Continuity of function mapping connected set to connected set If a function maps every connected set onto a connected set, is it necessarily continuous? I know the converse is true. 
 A: No. Consider $f: \mathbb{R} \to \mathbb{R}$ defined by 
$$  f(x) =
\begin{cases}
\left(\sin\frac{1}{ x}\right)&\text{if $\;x> 0$;}\\ \\
\quad\quad0 &\text{if $x \leq 0$.}  \\
\end{cases}$$
Then you can see that $f$ is discontinuous at $x=0$.
A: No.  For example, let $f:\mathbb R\to \mathbb R$ be defined by $f(x)=0$ if $x\leq 0$, and $f(x)=\sin\left(\frac1{x}\right)$ if $x>0$.
For functions defined on intervals in $\mathbb R$, this is the intermediate value property, a.k.a. Darboux property, after Darboux's theorem stating that derivatives have this property.  E.g., $g(x)=x^2\sin(1/x)$, $g(0)=0$ is differentiable everywhere on $\mathbb R$, and its derivative is discontinuous, but still maps intervals to intervals.

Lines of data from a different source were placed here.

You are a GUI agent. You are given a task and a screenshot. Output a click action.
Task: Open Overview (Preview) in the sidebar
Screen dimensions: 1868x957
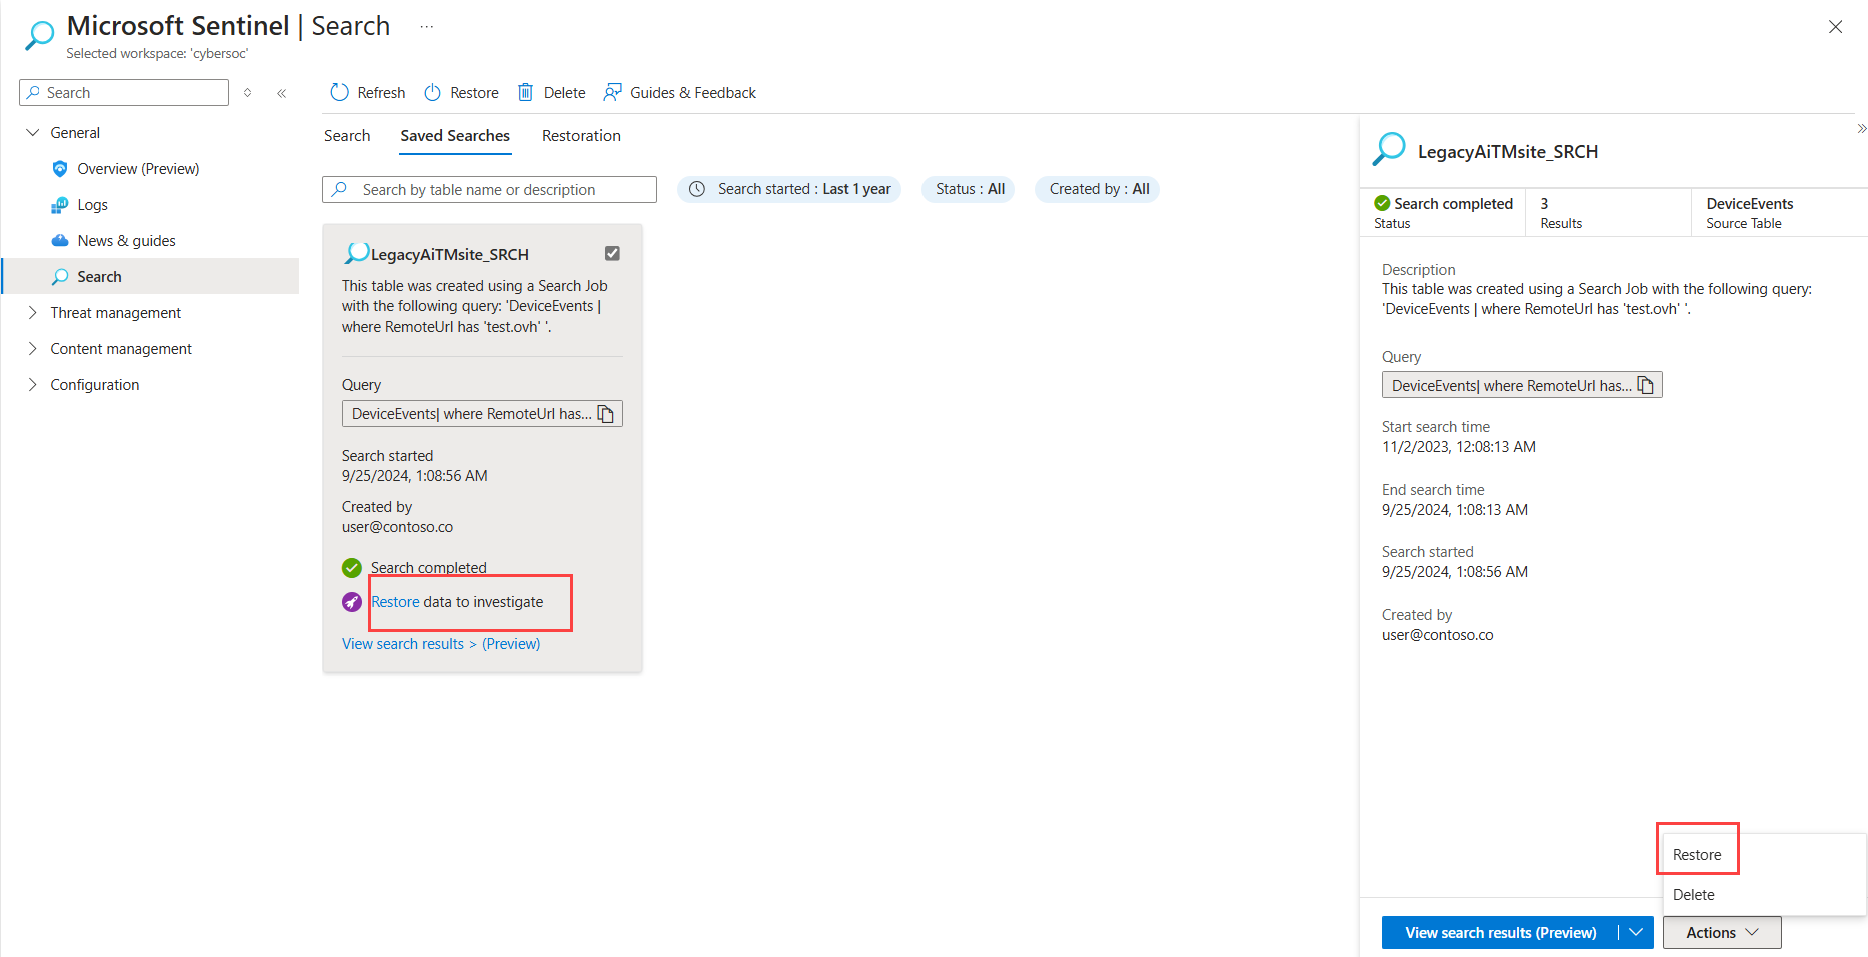tap(138, 168)
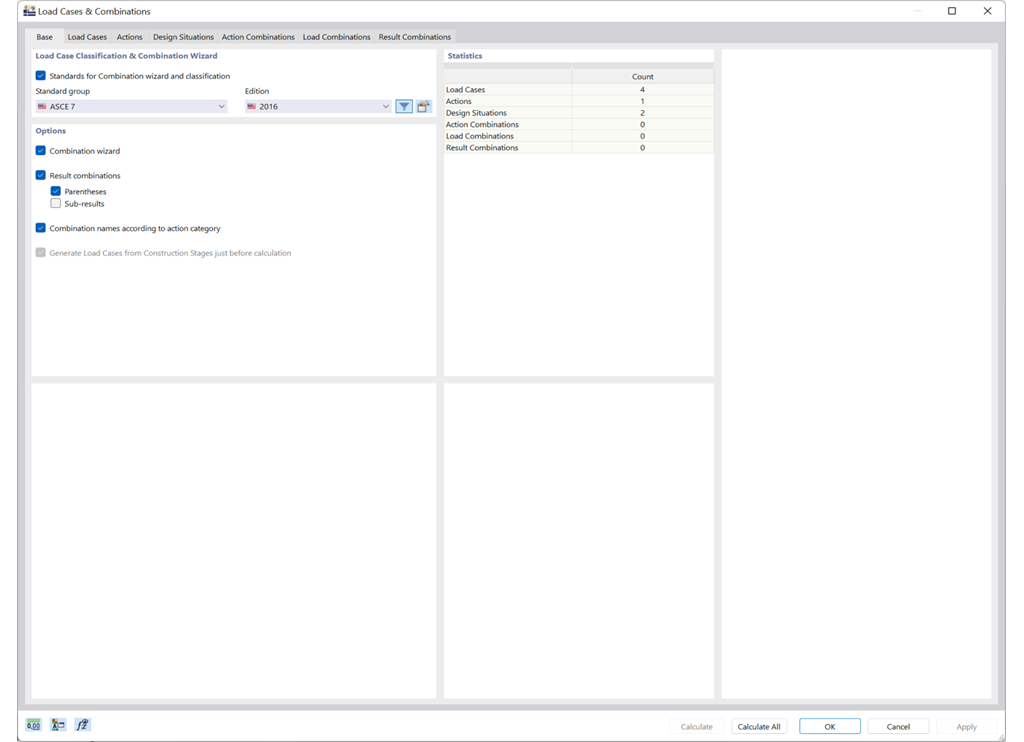
Task: Click the filter icon beside the Edition dropdown
Action: pyautogui.click(x=404, y=106)
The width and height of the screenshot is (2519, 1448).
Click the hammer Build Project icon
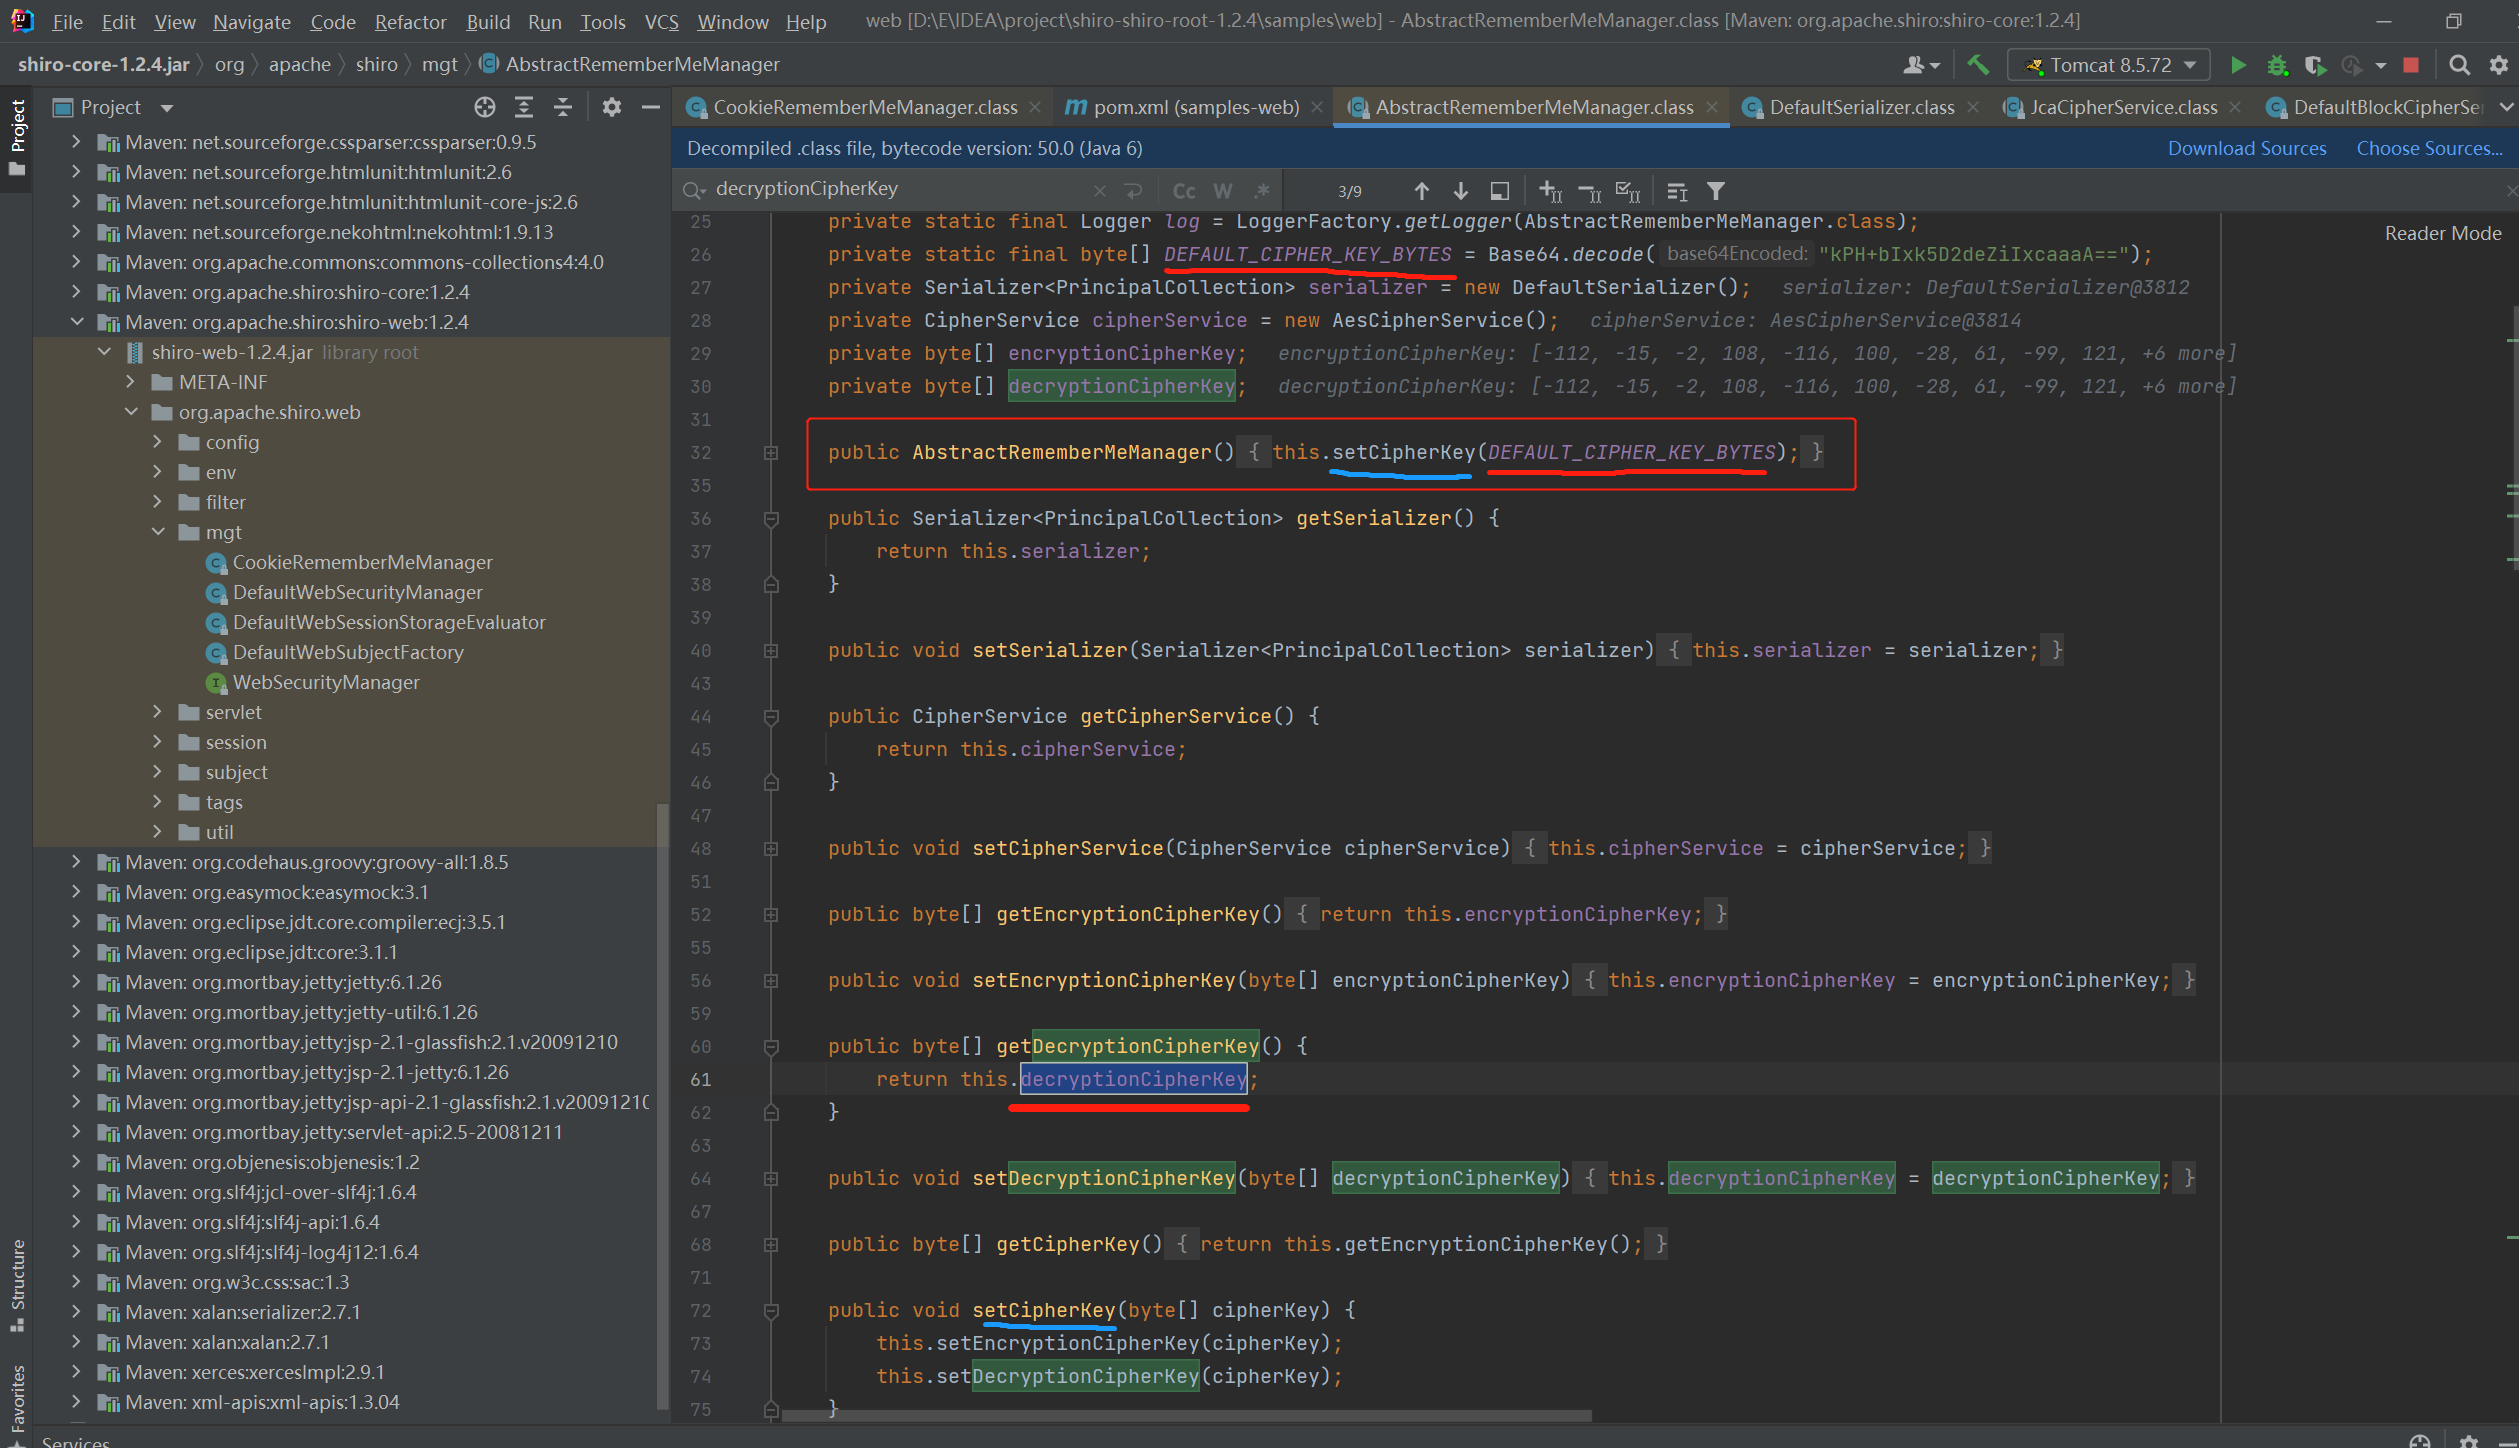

There are even functions that map every open interval onto $\mathbb R$, like the Conway base 13 function. 
For stronger results, see Characterising Continuous functions.
A: I assigned a question like this to my students recently. Being continuous in $\mathbb{R}$ is equivalent to the graph being path connected. This is because a path-connected graph is compact on each closed interval, which implies continuity (see Munkres topology).